Rockburne's series of installations, Set Theories, included works such as Intersection, which attempted to merge two of her other pieces of art (Group and Disjunction) to illustrate the mathematical concept of intersection. The series later led to her experimentation with new concepts and materials, such as Gold Section and carbon paper. In 2011, a retrospective exhibition of her work was shown at the Parrish Art Museum in Water Mill, New York, and in 2013, the Museum of Modern Art hosted a solo show of her drawings.

Rockburne is a member of the American Academy of Arts and Letters, National Academy of Design, and The Century Association. In 2016, Rockburne earned a doctorate degree at Bowdoin College. In 2009 Rockburne became an Honorary Vice President of the National Association of Women Artists, the first women's professional fine art organization founded in the United States. She is also a member of the American Abstract Artists.
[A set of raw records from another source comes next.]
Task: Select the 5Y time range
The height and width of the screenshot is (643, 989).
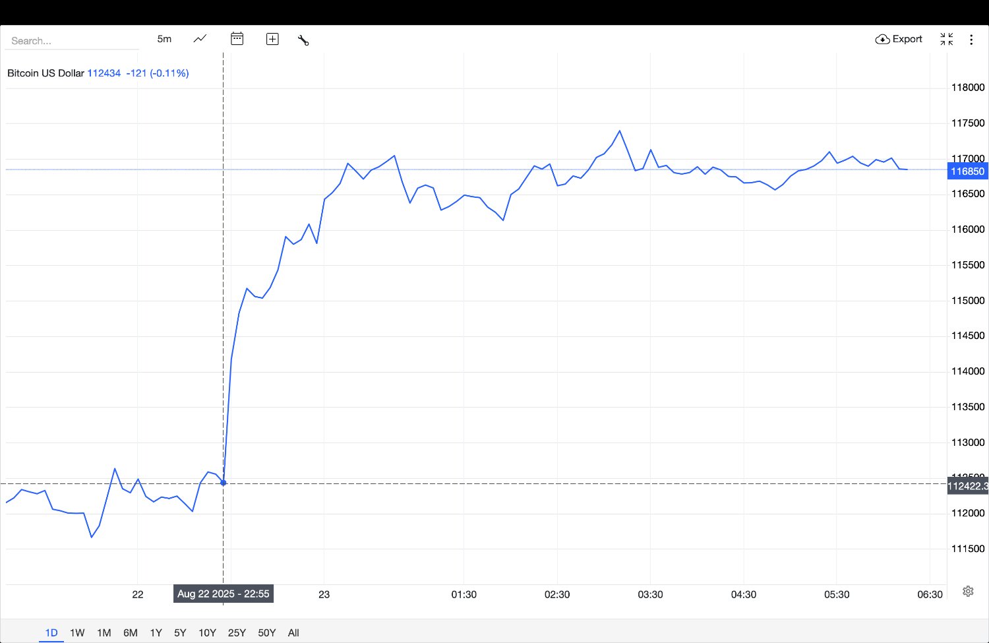Action: click(180, 632)
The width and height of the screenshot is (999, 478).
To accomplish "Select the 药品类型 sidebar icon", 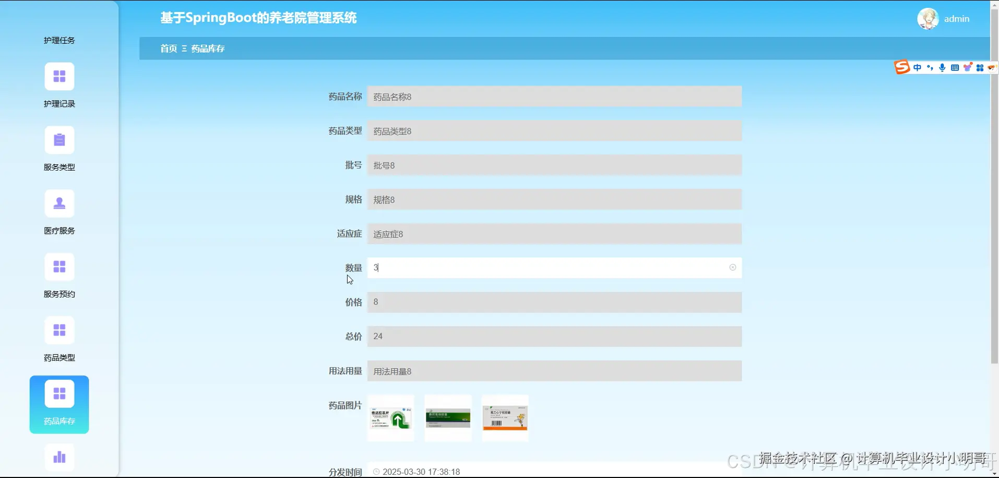I will [x=59, y=330].
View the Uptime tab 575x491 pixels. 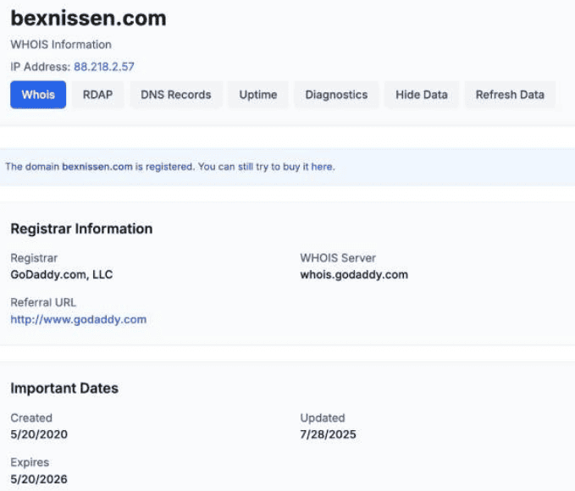point(257,95)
Rockburne's work was included in the 2021 exhibition Women in Abstraction at the Centre Pompidou.

== Works ==

- Fire Engine Red. 1967. Wrinkle finish paint (oil) on aluminum. University of Michigan Museum of Art, Ann Arbor.
- Scalar. 1971. Chipboard, crude oil, paper and nails. Museum of Modern Art, New York.
- Locus. 1972. Series of six relief etching and aquatints on folded paper. Museum of Modern Art, New York.
- Golden Section Painting #6. 1975. Kraft paper and blue pencil on linen. University of Michigan Museum of Art, Ann Arbor.
- Cosmic Moment, 1997. Reflection hologram, 15 11/16 × 11 11/16 in. J. Paul Getty Museum.
- Triangle, 1978. Vellum paper, varnish, glue, color pencil, ragboard; 42 3/4 x 33 in. Museum of Contemporary Art, Los Angeles.
- F.P.I. 19, 1973. Pen on folded paper, 29 x 40 in. Museum of Contemporary Art, Los Angeles.
- Robe Series, The Descent, 1976. Gesso, varnish, glue, and oil on linen, 55 1/2 × 36 in. Philadelphia Museum of Art.